-------- EXTRACT PROVIDED

IEEE Spectrum executive editor Glenn Zorpette reports from Iraq, where he is on assignment for an upcoming story about counter-IED technology. This is Zorpette's second visit to Iraq. He traveled there in late 2005 to report about reconstruction efforts in his award-winning feature "Re-engineering Iraq."
I got to blow up an IED yesterday.
It was very satisfying. It smoked afterward.
I went out with a Navy EOD team to do "route clearance" on what the coalition calls Main Supply Route Tampa.
It was my second route clearance. I'd gone out Saturday but it was cut short because fog rolled in and the medevac status went "black," meaning the medevac helicopters couldn't get to us if we needed them.
MSR Tampa is what the coalition calls the main north-south highway through Iraq. We started at COB Speicher, where the team is based, and went about 90 kilometers north and then came back.

----------------
-------- AVAILABLE DATA

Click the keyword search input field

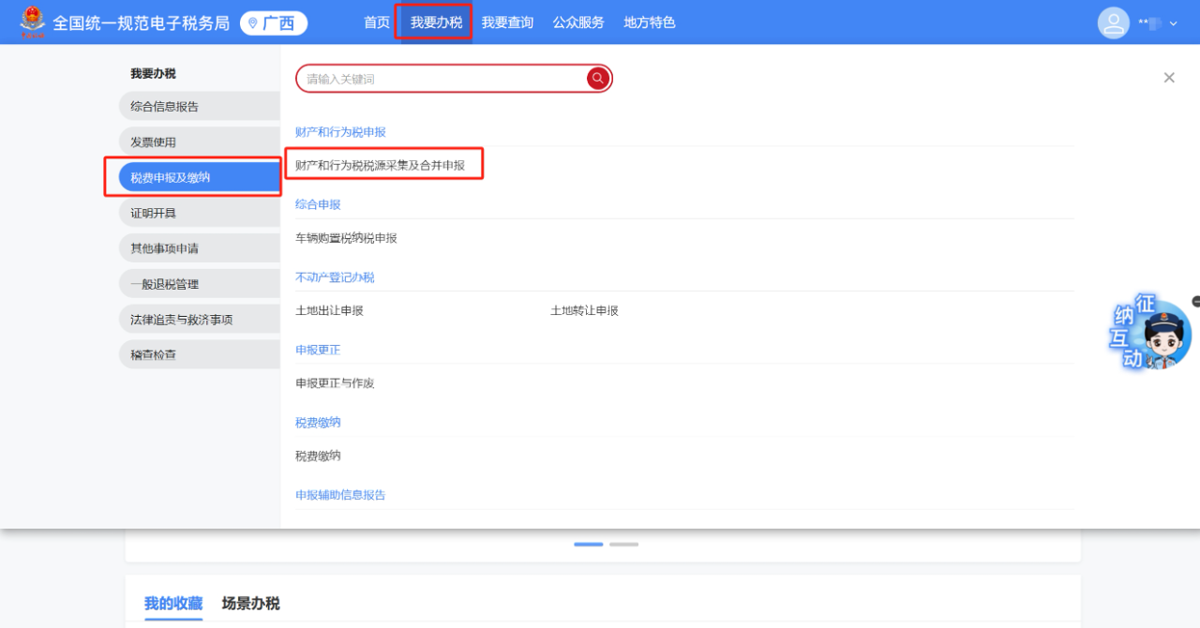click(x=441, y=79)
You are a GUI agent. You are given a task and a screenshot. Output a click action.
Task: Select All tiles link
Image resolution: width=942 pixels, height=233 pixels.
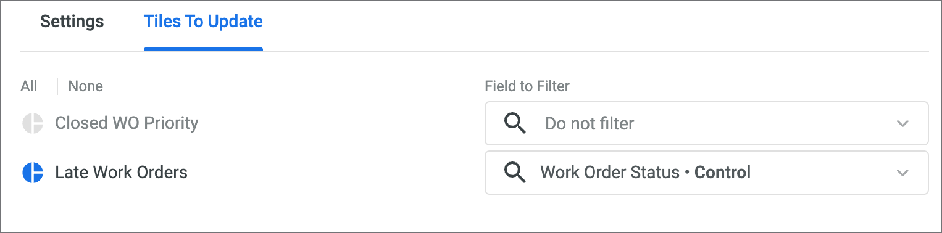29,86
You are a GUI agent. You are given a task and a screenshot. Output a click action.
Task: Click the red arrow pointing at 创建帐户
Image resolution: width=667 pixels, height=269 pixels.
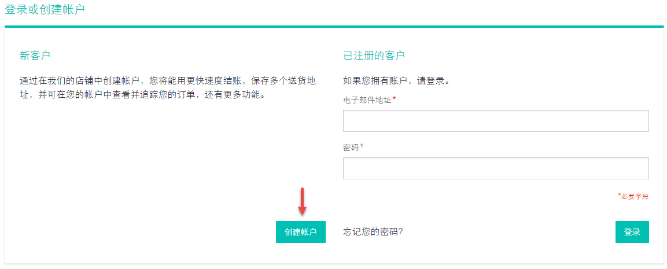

----------------
-------- AVAILABLE DATA

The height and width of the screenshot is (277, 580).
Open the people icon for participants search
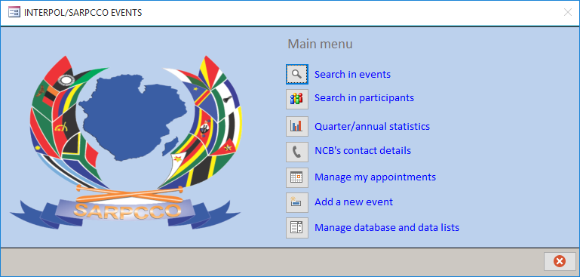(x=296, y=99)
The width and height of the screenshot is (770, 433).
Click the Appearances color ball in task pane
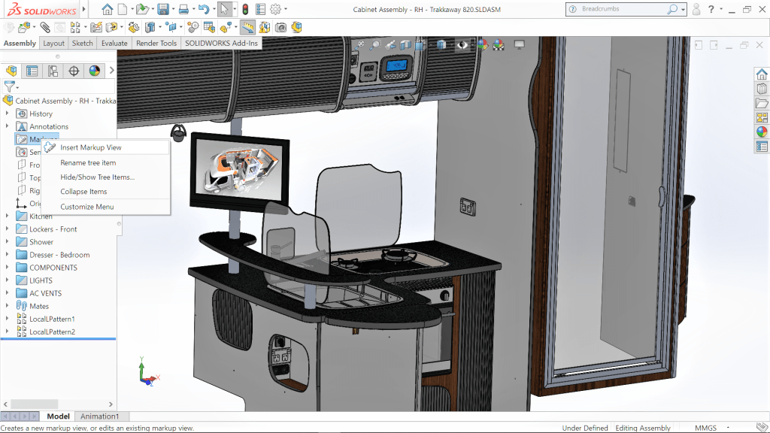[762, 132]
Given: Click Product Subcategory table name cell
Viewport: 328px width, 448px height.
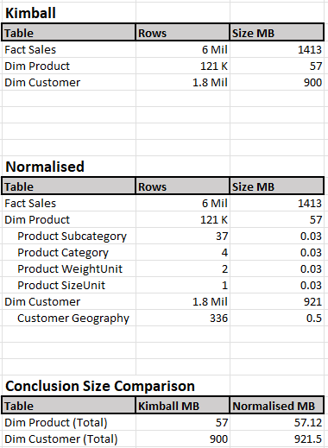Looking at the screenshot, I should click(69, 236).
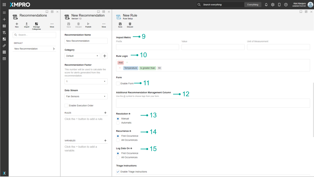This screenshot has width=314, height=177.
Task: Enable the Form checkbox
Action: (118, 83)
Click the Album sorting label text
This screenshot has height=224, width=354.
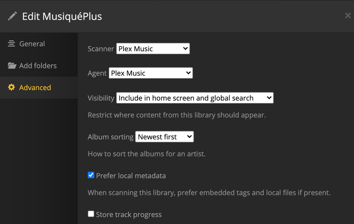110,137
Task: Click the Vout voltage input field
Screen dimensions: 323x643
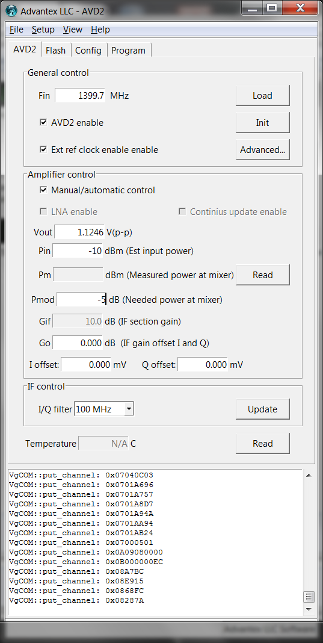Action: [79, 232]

----------------

■ TASKS
(a) Answer these questions from the dispatch from Iraq:
(i) What does the coalition call the main north-south highway through Iraq?
(ii) Where is the Navy EOD team based?
(iii) What was the title of Zorpette's 2005 feature on reconstruction efforts?
(b) Using the dispatch from Iraq, state whether each statement agrees with it. Give yes or no and quote the words that decide it.
(i) Zorpette's current trip is his first visit to Iraq.
(ii) The Saturday route clearance was cut short because of fog.
(iii) From COB Speicher, the team traveled about 90 kilometers south.
(c) Proceed with the dispatch from Iraq, writing on from its final sentence.
The lines have no role in this work.

■ PER-TASK OUTPUTS
(a)
(i) Main Supply Route Tampa (MSR Tampa)
(ii) COB Speicher
(iii) "Re-engineering Iraq"

(b)
(i) No: "This is Zorpette's second visit to Iraq."
(ii) Yes: "I'd gone out Saturday but it was cut short because fog rolled in"
(iii) No: "went about 90 kilometers north and then came back"

(c)
There was a briefing in the predawn darkness, eighteen of us standing around in a circle in the light of our huge armored vehicles. The EOD team I was with went out with 16 Army "engineers" (not really engineers) who were in RG-31s and Buffalos, armored and equipped with optics, robot arms, or other systems to help them spot and manipulate IEDs. The briefing covered recent intelligence on insurgents in the area, procedures if we were to be attacked, if medevac were necessary, if we found IEDs. We got our call sign ("trip wire.")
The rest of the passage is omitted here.